In definitiva, scrivi per scrivere. Il tuo principale lavoro di artista consiste nel creare e interpretare il tuo lavoro, quindi è quello che devi fare a prescindere. Se crei qualcosa che non rientra in un genere commerciale, stai ancora facendo il tuo lavoro e alla fine ringrazierai te stesso per aver dato a ogni canzone una possibilità.

Ricorda solo una cosa. È vero che non è strettamente necessario che la tua musica giunga alle orecchie delle masse per avere successo o per farti stare in pace con te stesso. Come è anche cerco che la vanità e la sete di affermazione sono motivazioni debolucce per fare musica.  Ma è altrettanto vero che tutto quello che fai e produci deve avere uno scopo.
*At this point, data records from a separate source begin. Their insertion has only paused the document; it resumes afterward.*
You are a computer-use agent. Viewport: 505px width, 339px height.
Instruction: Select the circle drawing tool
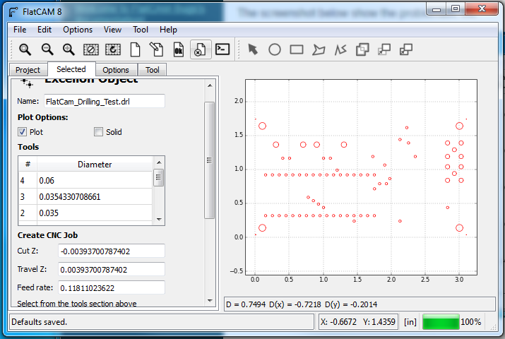coord(275,49)
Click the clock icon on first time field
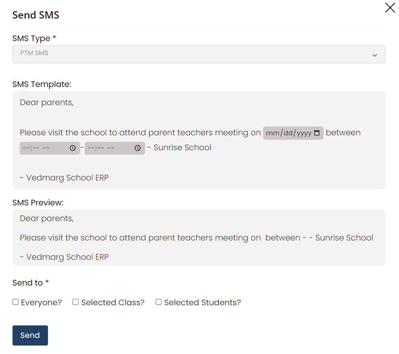 pos(72,148)
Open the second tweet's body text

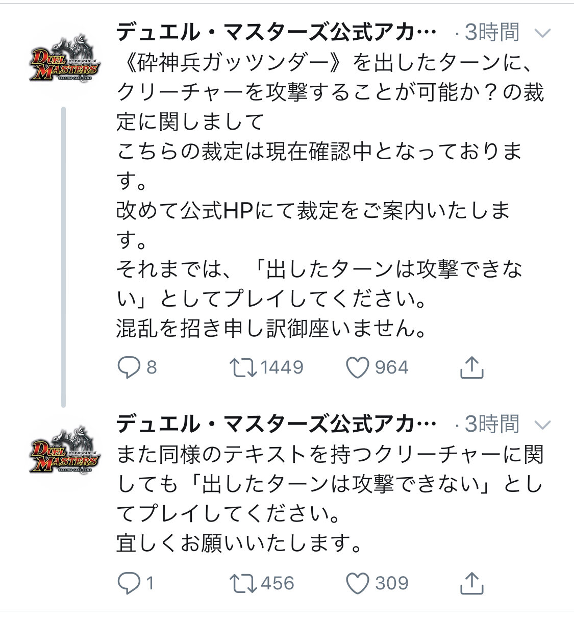point(327,498)
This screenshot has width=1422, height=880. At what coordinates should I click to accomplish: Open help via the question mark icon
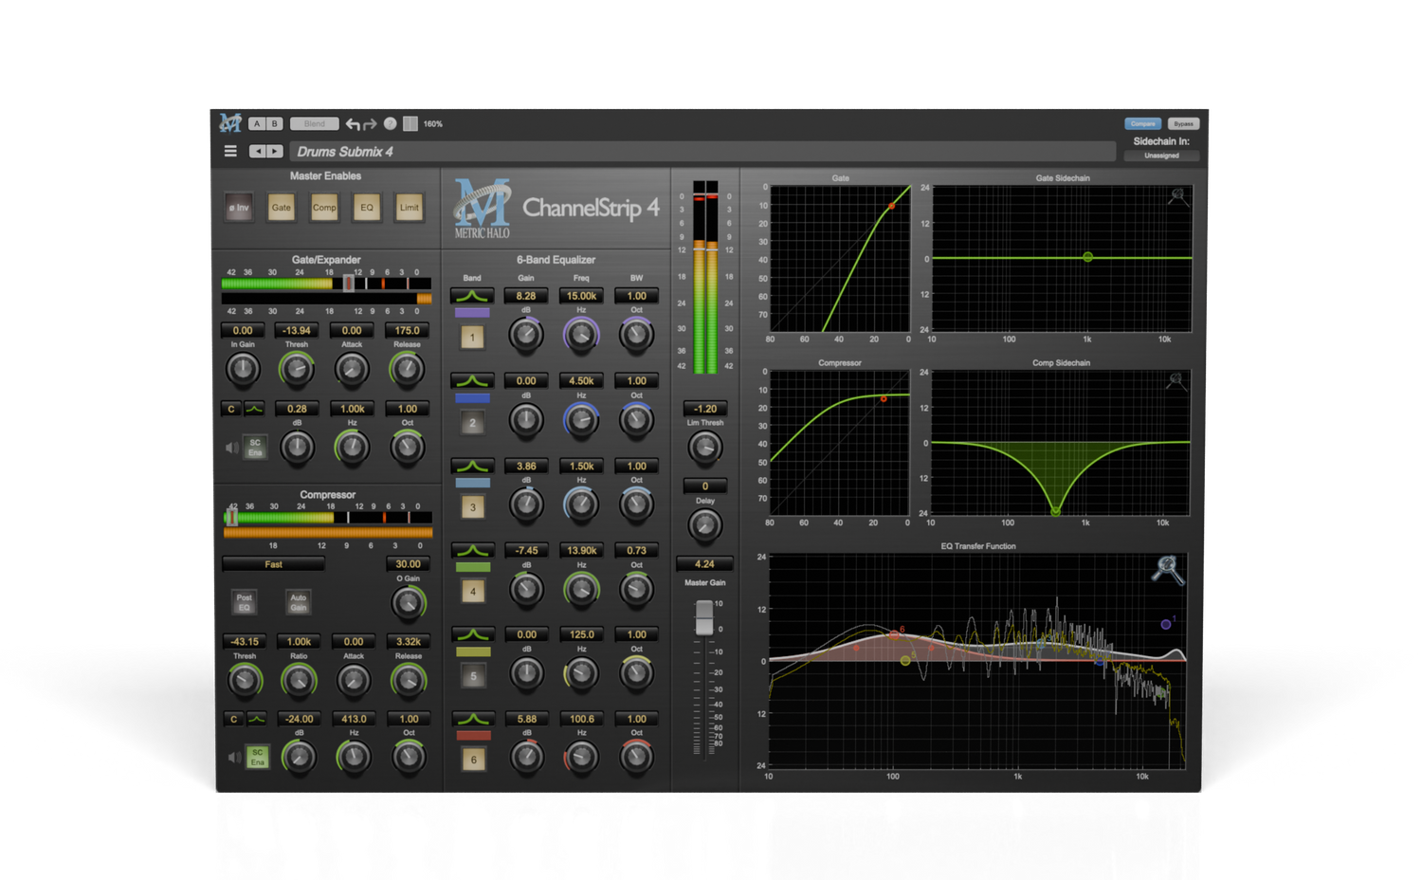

È rispettabile anche solo farlo per te stesso, perché ti rende libero e ti apre la mente. Se ti poni un fine, ma mai vincoli, saprai sicuramente indirizzare più efficacemente il tuo impegno e la tua passione, saprai trarre il meglio dalle tue creazioni e, a partire da oggi, o Maybe Tomorrow sarai un artista più consapevole e, in fondo, migliorato.